To miał być zwykły spacer z psem. Finał przechadzki był jednak nieoczekiwany. Pan Robert dzięki czujności, ujął oszusta, który próbował wyłudzić pieniądze od starszej pani. Dzisiaj za wzorową postawę dziękowali mu policjanci.
Komendant Miejski Policji w Białymstoku insp. Maciej Wesołowski przyznał, że z obywatelskim ujęciem przestępcy próbującym dokonać oszustwa „na policjanta” spotkał się po raz pierwszy odkąd rozpoczął służbę. Chodzi o zdarzenie z początku lutego.
Wtedy to pan Robert wybrał się na spacer z psem. Wracając zauważył przed blokiem nieznane mu osoby. Mężczyzna w młodym wieku zadzwonił domofonem do sąsiadki mieszkańca budynku. Zwracając się do starszej kobiety, przekręcił jej imię. To przykuło uwagę pana Roberta.
- Pies chciał jeszcze powęszyć. Po około trzech minutach wszedłem na klatkę schodową i w pewnym momencie usłyszałem podniesione głosy. Młody człowiek nie wyglądał mi na osobę, którą ta pani zna. Zapytałem więc, co tutaj robi - opowiadał dzisiaj pan Robert.

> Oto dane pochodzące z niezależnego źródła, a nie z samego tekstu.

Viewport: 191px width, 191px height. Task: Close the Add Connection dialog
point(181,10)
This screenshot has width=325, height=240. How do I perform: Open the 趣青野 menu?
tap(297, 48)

Mężczyzna odpowiedział, że działa na zlecenie policji w sprawie kradzieży pieniędzy, do których dochodzi na poczcie. Mundurowi rzekomo chcieli zabezpieczyć gotówkę seniorki, by zapobiec jej utracie. Powiedział też, że z kobietą rozmawia właśnie telefonicznie funkcjonariusz. Pan Robert stał się podejrzliwy i zaczął wypytywać go m. in. o personalia rzekomego policjanta. Oszust wówczas zorientował się, że czujny sąsiad przejrzał jego plany.
- Rozmawiał z kimś przez telefon i powiedział: wpadłem. Usłyszałem w telefonie odpowiedź: wal go w łeb i uciekaj - relacjonował mężczyzna.
Przestępca został szybko obezwładniony. Pan Robert na pomoc wezwał jeszcze innych sąsiadów, którzy pomogli zatrzymać oszusta do przyjazdu policji. Jak poinformował komendant, zatrzymany usłyszał w sumie pięć zarzutów dotyczących dokonania i usiłowania oszustwa. Okazało się, że seniorzy stracili przez niego ponad 170 tys. złotych. Decyzją sądu trafił już na trzy miesiące do aresztu. Grozi mu nawet osiem lat więzienia.
Zdarzenie nadszarpnęło psychikę seniorki, która omal nie straciła oszczędności.
- Całe życie była dobrym człowiekiem, a teraz świat się jej zawalił. Siedzi w domu, wszystkiego się boi - przyznał sąsiad kobiety.
Za czujność i wzorową postawę panu Robertowi podziękowali komendant miejski oraz rzecznik podlaskich policjantów podinsp. Tomasz Krupa.
Niestety, jak przyznają mundurowi, oszustwa seniorów to wciąż poważny problem. Podinsp. Tomasz Krupa poinformował, że w ubiegłym roku straty, jakie poniosły ofiary tego typu przestępstw, na terenie województwa podlaskiego wyniosły ponad dwa miliony złotych oraz kilkadziesiąt tysięcy dolarów amerykański i kilkadziesiąt tysięcy euro. Z kolei insp. Maciej Wesołowski podał, że tylko w tym roku w komendzie miejskiej odnotowano 13 dokonań i 59 usiłowań oszustw „na wnuczka lub policjanta”.
Funkcjonariusze zaapelowali do seniorów oraz ich bliskich o ostrożność. W przypadku odebrania podejrzanego telefonu, który może pochodzić od oszustów, nie wolno podawać żadnych danych, należy zakończyć połączenie i o wszystkim powiadomić służby dzwoniąc pod numer alarmowy 112. Warto także pamiętać, że policjanci nigdy nie uczestniczą w przekazywaniu gotówki ani innych kosztowności, nie domagają się ich także podczas prowadzenia czynności.